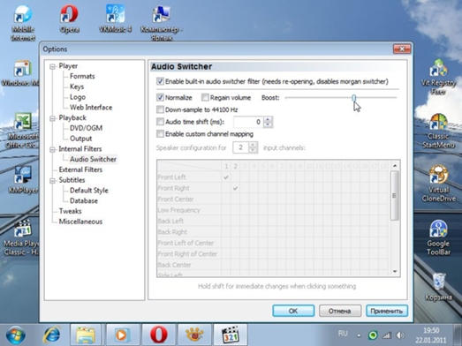The width and height of the screenshot is (462, 346).
Task: Click the Boost slider track
Action: click(341, 98)
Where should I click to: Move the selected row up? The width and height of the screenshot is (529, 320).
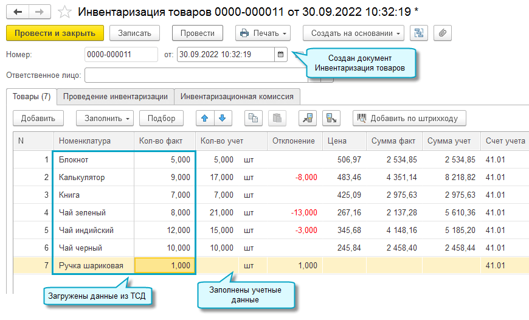pos(205,118)
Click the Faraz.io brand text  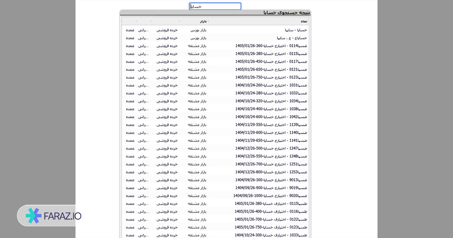[x=63, y=216]
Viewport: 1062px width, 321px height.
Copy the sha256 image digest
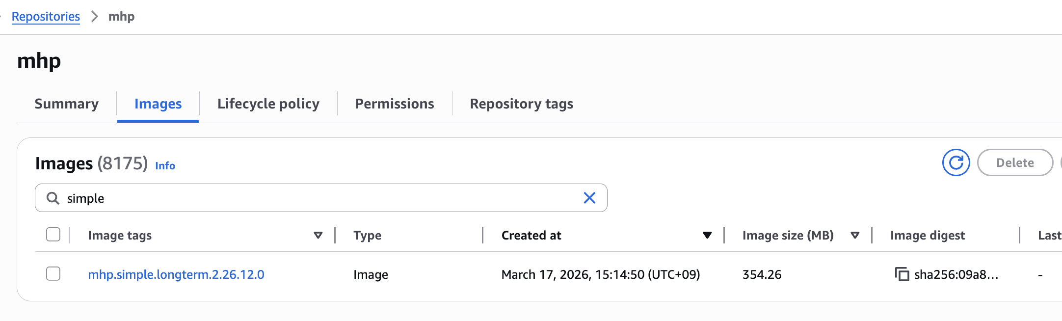pos(902,274)
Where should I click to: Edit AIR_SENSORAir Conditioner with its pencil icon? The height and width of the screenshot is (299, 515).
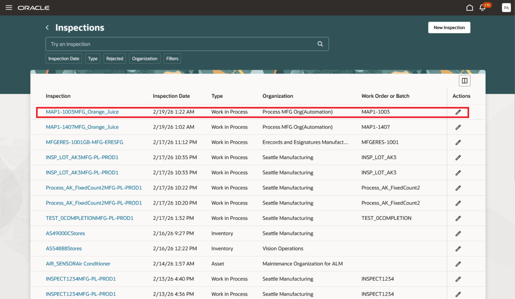click(457, 263)
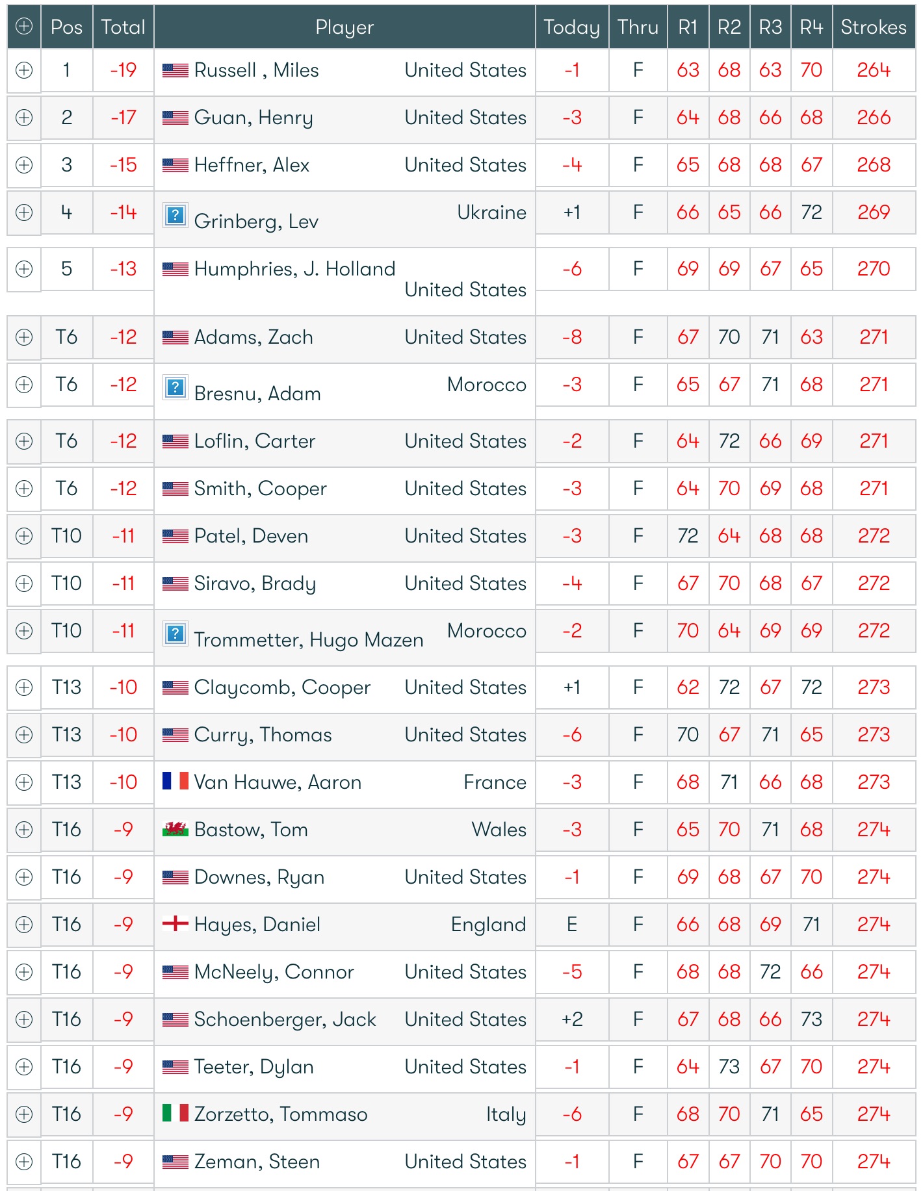Open player name Humphries, J. Holland
The height and width of the screenshot is (1191, 923).
click(x=294, y=269)
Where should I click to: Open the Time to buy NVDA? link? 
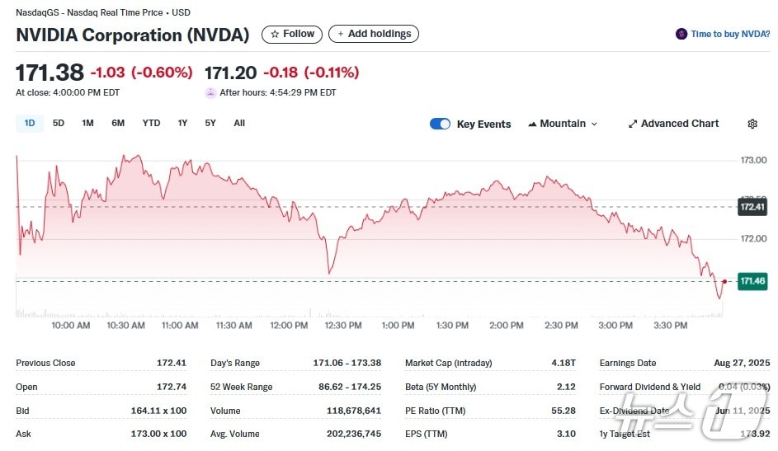click(x=730, y=35)
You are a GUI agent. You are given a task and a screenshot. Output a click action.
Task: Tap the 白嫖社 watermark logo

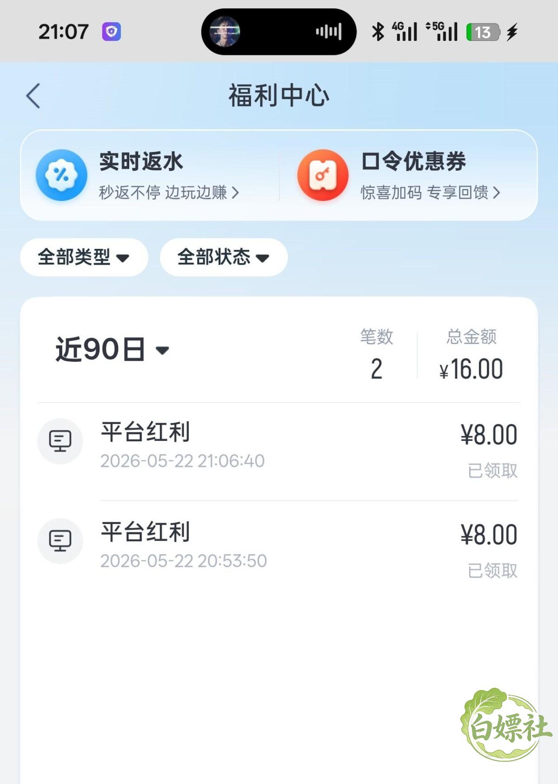506,724
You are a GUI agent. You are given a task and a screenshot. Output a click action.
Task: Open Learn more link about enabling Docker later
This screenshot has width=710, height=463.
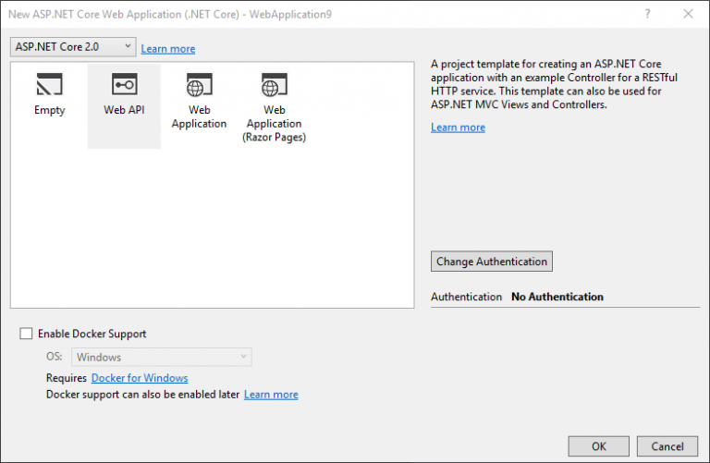[x=271, y=395]
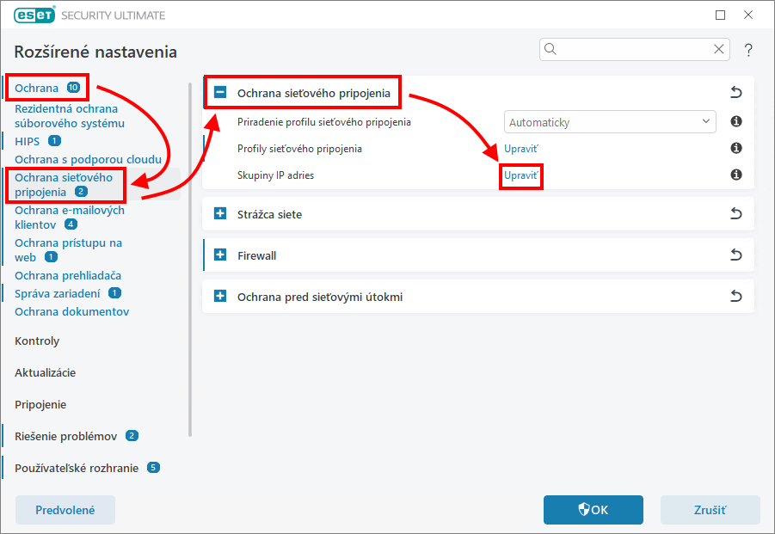
Task: Reset Ochrana pred sieťovými útokmi settings
Action: coord(735,297)
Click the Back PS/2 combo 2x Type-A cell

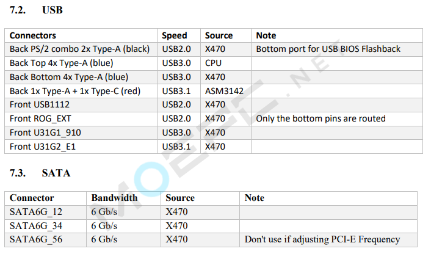click(x=80, y=49)
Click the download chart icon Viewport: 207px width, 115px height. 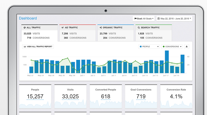187,47
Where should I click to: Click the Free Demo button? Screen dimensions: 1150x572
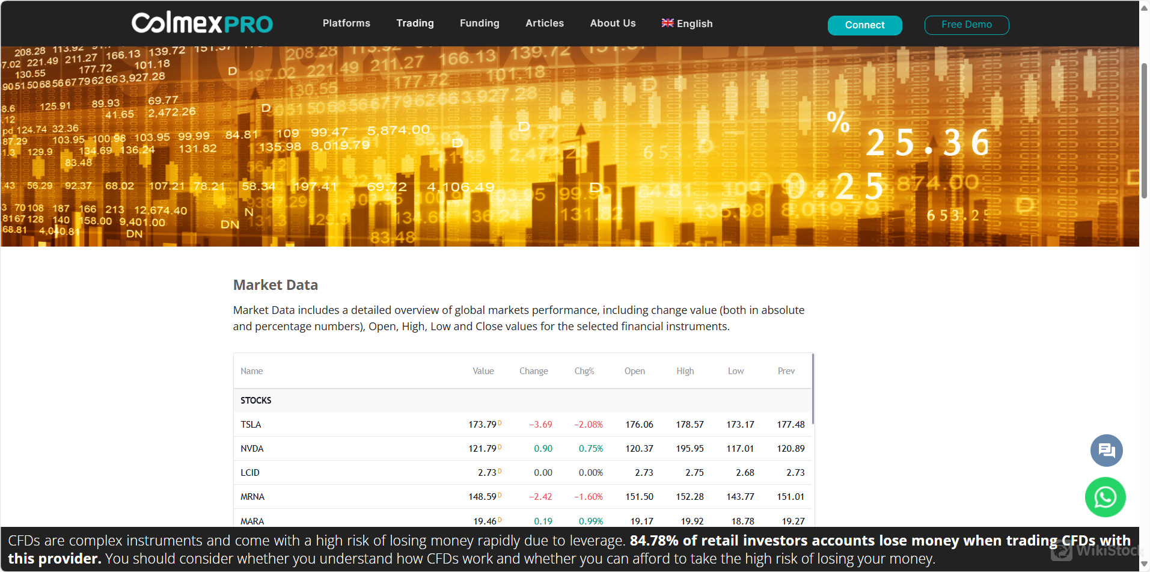pos(966,25)
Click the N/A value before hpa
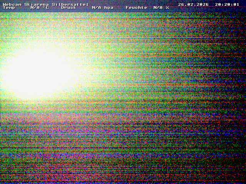 tap(96, 8)
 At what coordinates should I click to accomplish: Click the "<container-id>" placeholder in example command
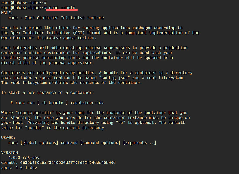[x=87, y=103]
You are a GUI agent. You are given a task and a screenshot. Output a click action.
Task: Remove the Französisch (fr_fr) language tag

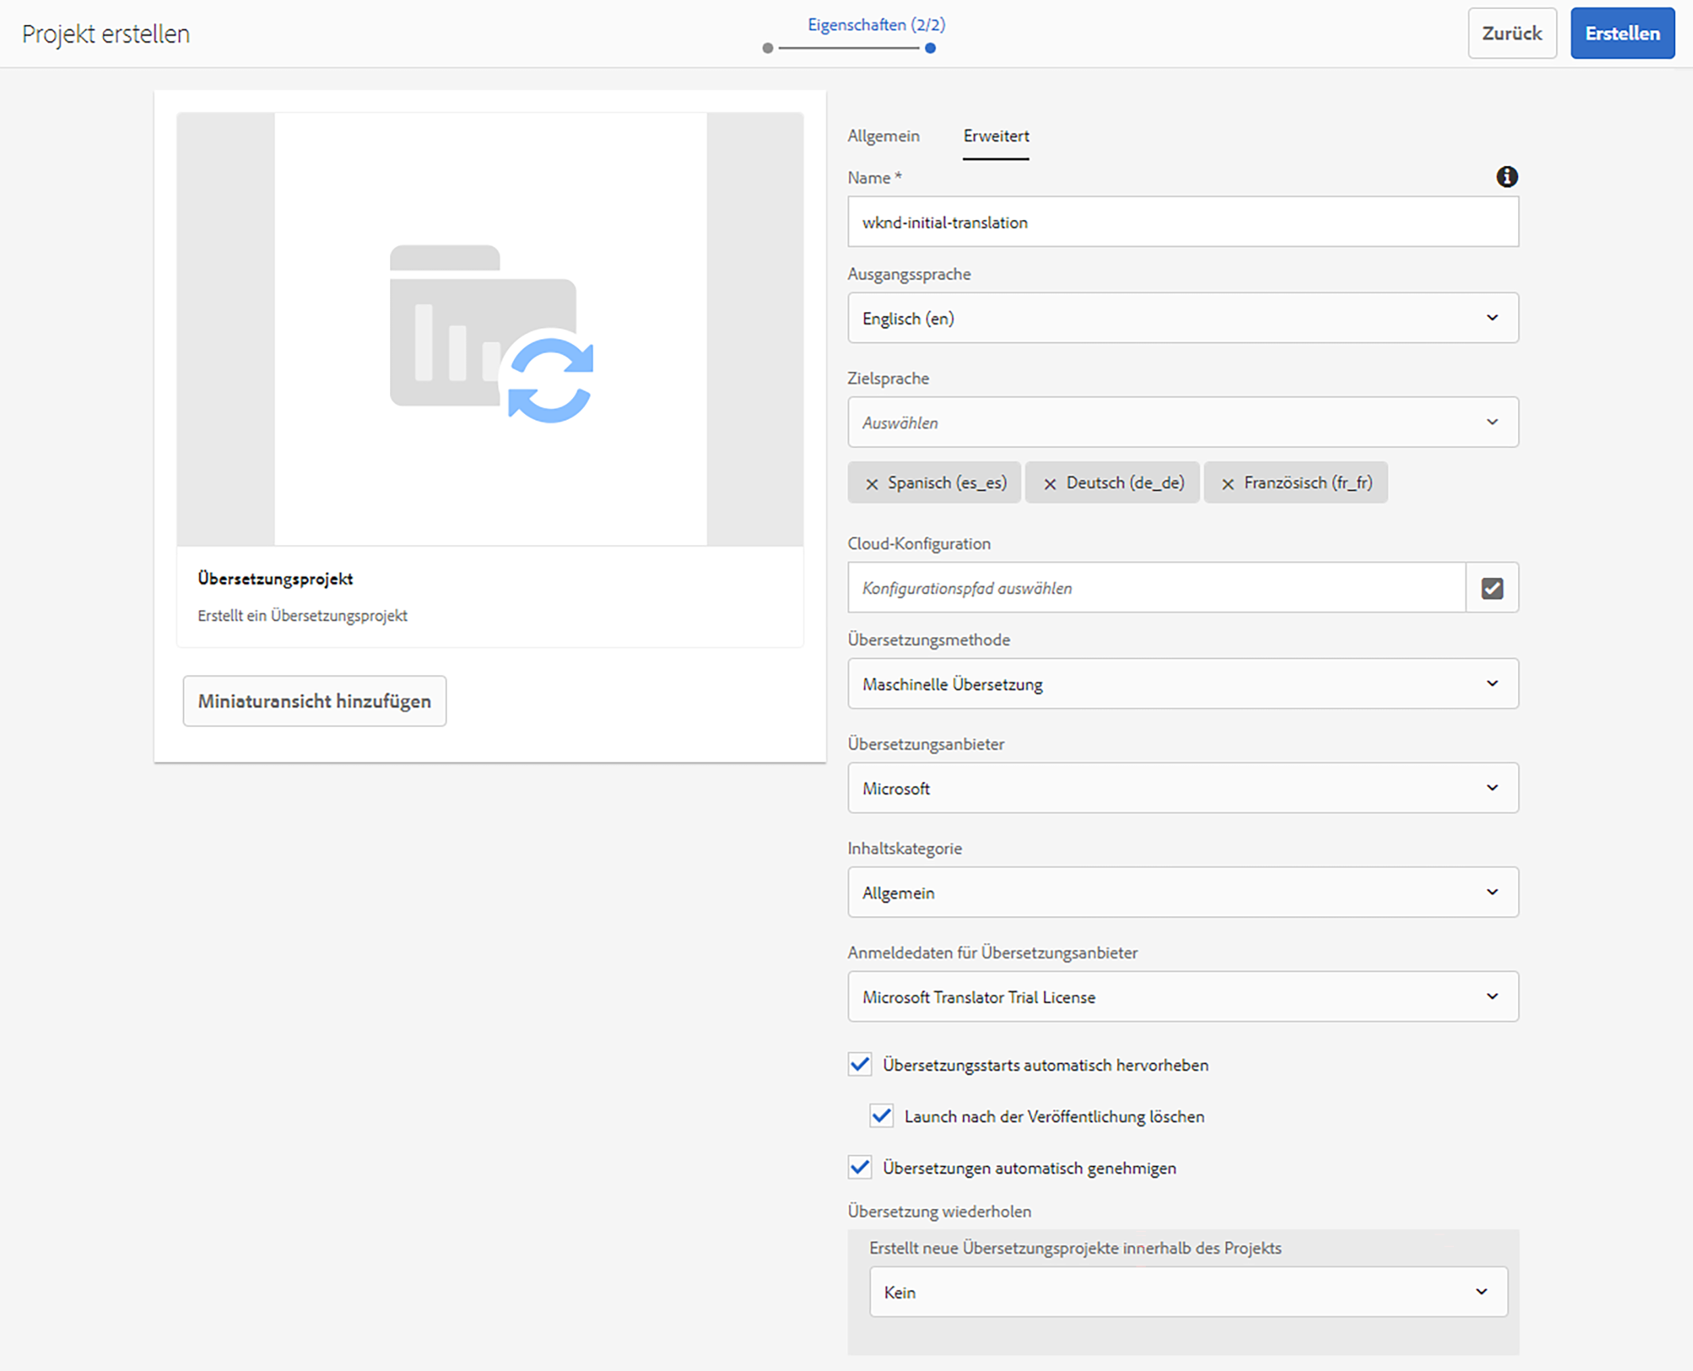click(x=1227, y=484)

● ● ●

◆ Aim ◆
Copy out everything in the material from the line containing "At what coordinates" down to the end of the material, leaving the pictures out.

◆ Output ◆
 At what coordinates should I click to accomplish: Click the "<container-id>" placeholder in example command
[x=87, y=103]
You are a GUI agent. You are given a task and a screenshot. Output a click action.
Task: Remove the Französisch (fr_fr) language tag

click(x=1227, y=484)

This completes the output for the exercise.